* start Source passage *
We Wish You A Merry Christmas
Did you ever sing in the Glee Club?
I tried out in seventh grade. I thought everybody made it, until I missed the cut the following year. It was fun, to sing. Actually, my favorite song was a hit by Wayne Newton, which ironically Felice’s father wrote. You sing and there’s a certain joy, a certain escape from everyday living, a certain feeling, as that old Frank Zappa record said, THAT IT’S SO FUCKING GREAT TO BE ALIVE!
So we finished dinner at Los Amigos, and after checking out the new structures at the ski area base, we went back to the hotel, to talk to Mickey.
Mickey is the piano player in the bar sporting his moniker in the Lodge at Vail. He’s been entertaining guests for decades. Usually, when he sees Felice, he breaks into that same Wayne Newton song. But not tonight. Tonight Mickey jumped up to say hello. And while we were discussing family comings and goings, and the perfect conditions on the mountain, Mickey suddenly interrupted himself. There was someone here. A bunch of people. The CAROLERS!
Up the stairs strode two dozen people, in period dress. And when they finally were ensconced in the bar, they started singing Christmas carols.
They say that you make all your money on the road these days. Maybe because you can’t replace the live experience. The hit of real music.
* end Source passage *
* start Stored data *
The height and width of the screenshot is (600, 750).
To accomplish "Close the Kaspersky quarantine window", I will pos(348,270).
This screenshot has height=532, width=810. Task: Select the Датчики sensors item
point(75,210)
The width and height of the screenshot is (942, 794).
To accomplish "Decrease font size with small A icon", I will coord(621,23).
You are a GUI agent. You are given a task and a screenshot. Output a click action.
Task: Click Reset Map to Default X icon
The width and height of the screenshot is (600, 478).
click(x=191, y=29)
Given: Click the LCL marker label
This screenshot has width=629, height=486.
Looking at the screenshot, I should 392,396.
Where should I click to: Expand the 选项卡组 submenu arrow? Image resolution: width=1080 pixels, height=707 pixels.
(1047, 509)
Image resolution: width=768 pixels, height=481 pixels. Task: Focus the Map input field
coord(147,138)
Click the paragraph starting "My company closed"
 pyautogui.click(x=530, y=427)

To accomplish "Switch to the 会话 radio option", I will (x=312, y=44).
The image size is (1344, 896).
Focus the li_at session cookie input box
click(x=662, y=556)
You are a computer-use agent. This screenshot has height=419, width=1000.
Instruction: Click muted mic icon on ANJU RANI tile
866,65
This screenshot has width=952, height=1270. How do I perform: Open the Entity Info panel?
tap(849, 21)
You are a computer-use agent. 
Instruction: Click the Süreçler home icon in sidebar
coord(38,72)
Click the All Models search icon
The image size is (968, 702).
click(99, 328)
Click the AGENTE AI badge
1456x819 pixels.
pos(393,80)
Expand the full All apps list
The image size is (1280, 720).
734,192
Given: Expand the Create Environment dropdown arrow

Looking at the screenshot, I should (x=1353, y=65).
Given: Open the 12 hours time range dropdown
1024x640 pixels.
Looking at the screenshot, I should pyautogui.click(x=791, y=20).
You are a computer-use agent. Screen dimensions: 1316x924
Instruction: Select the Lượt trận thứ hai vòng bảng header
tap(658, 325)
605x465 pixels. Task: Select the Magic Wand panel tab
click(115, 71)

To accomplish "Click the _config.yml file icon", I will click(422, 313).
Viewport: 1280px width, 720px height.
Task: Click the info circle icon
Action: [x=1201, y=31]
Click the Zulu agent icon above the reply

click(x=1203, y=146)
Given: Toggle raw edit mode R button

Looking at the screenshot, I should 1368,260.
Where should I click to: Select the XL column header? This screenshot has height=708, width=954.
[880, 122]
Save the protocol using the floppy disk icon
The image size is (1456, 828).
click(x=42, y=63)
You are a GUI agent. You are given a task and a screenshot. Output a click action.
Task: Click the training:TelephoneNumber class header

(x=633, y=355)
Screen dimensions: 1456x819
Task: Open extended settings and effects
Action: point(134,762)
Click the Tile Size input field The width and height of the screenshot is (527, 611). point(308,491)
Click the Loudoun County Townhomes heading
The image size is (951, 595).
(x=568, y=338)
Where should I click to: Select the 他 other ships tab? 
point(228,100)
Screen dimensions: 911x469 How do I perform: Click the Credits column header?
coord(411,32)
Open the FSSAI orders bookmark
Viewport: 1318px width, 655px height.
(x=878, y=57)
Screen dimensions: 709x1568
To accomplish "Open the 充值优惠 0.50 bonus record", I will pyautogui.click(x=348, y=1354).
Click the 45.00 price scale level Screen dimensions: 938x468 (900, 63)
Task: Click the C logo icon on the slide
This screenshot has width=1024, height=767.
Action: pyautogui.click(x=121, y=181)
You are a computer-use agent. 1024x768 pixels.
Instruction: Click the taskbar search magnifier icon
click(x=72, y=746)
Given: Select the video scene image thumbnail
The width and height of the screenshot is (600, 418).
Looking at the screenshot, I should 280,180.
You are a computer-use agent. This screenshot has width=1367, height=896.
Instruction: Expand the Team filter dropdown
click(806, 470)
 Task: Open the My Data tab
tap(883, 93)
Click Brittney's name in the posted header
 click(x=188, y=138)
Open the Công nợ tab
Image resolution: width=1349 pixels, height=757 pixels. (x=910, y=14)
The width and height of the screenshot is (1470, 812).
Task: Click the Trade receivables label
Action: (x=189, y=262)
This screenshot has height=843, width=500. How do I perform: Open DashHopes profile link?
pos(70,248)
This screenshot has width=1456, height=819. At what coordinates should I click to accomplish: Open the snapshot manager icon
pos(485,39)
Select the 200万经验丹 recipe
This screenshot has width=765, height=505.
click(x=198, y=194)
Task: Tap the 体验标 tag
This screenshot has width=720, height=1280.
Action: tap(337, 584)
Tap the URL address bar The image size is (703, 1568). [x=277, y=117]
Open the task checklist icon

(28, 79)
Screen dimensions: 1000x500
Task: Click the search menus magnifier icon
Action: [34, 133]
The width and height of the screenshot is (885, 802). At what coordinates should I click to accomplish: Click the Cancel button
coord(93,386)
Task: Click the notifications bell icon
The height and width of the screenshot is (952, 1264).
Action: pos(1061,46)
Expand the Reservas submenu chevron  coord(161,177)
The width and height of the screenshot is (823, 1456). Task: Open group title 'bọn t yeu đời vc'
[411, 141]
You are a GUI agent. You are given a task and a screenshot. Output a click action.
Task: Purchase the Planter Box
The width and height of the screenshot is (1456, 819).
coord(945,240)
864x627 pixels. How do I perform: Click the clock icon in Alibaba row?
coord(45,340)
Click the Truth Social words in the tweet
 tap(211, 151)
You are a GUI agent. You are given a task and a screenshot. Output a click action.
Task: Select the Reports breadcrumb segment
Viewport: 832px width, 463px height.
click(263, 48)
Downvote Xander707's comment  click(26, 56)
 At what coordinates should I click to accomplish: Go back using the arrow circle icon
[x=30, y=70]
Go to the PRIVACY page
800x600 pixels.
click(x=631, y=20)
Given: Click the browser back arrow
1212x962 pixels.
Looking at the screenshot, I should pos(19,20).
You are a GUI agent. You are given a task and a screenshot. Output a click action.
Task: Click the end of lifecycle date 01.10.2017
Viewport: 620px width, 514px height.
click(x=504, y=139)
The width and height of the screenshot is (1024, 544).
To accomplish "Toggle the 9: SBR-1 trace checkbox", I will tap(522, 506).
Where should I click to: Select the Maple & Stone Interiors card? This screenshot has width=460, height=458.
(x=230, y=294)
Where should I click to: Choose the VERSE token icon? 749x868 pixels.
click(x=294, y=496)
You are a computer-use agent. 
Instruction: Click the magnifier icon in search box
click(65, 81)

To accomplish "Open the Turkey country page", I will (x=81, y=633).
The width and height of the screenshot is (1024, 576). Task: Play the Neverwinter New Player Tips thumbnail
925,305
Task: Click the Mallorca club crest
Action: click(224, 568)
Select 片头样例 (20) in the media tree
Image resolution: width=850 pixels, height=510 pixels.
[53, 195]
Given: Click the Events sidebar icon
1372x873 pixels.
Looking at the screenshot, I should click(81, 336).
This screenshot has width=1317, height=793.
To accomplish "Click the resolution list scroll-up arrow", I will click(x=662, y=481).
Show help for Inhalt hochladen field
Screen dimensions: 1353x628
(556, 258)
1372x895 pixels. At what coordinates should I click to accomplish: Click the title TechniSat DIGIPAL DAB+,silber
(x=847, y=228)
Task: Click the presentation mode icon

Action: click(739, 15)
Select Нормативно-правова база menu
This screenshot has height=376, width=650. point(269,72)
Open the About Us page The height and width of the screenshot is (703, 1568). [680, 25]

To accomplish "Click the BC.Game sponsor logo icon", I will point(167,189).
* end Stored data *
*Written problem 1*
Answer these from the Vail carolers post, one line each:
(a) Whose hit was the writer's favorite song to sing?
(b) Where is the bar where Mickey plays piano?
(c) How many people came up the stairs in period dress?
*Written problem 2*
Edit the Vail carolers post between "We Wish You" and "talk to Mickey.", inclusive, swapping "seventh grade" for "eighth grade".
*Written problem 3*
Carry on the Vail carolers post from its final sentence.

*Exercise output 1*
(a) Wayne Newton
(b) In the Lodge at Vail
(c) Two dozen

*Exercise output 2*
We Wish You A Merry Christmas
Did you ever sing in the Glee Club?
I tried out in eighth grade. I thought everybody made it, until I missed the cut the following year. It was fun, to sing. Actually, my favorite song was a hit by Wayne Newton, which ironically Felice’s father wrote. You sing and there’s a certain joy, a certain escape from everyday living, a certain feeling, as that old Frank Zappa record said, THAT IT’S SO FUCKING GREAT TO BE ALIVE!
So we finished dinner at Los Amigos, and after checking out the new structures at the ski area base, we went back to the hotel, to talk to Mickey.

*Exercise output 3*
They say if music is free, no one will make it. But these denizens of Vail didn’t practice for a month for the money, they did it for the pure unmitigated joy, of MUSIC!
We get caught up in the trappings. The sales numbers, the merch… But really, it’s about the underlying tunes. People have a desire to hear music.
And nothing else can compete. It’s kind of like sex. I never heard someone pass up sex because they were playing Halo. Likewise, all that crap about competition for the entertainment dollar is utter hogwash. For music, when done right, is the elixir of life. You just can’t get that hit anywhere else. Movies, when done right, are pretty good. But they’re not music.
Music has a vibrancy that lifts your spirits, that puts a smile on your face. Whether you’re a leather clad metalhead or a fresh-scrubbed churchgoer.
Actually, show tunes weren’t my only musical inspiration. I was turned on by the hymns in synagogue too. And despite being Jewish, I’ve always had a soft spot for Christmas carols. Don’t we all? It’s the time of year, one of reflection, inside overheated buildings, while the snow falls outside.
Actually, the snow is falling outside. The air is brisk. And when the carolers entered Mickey’s I was taken back, to the 1800’s, to the time of Dickens, of top hats and long dresses. The attire of the singers in attendance.
I thought of "Baker Street". English rock songs reminiscent of fog in a dark alley. Where your overdieted appearance didn’t buy you much. If you were that skinny, you were probably dying. My mind was set free to a host of memories and inspirations.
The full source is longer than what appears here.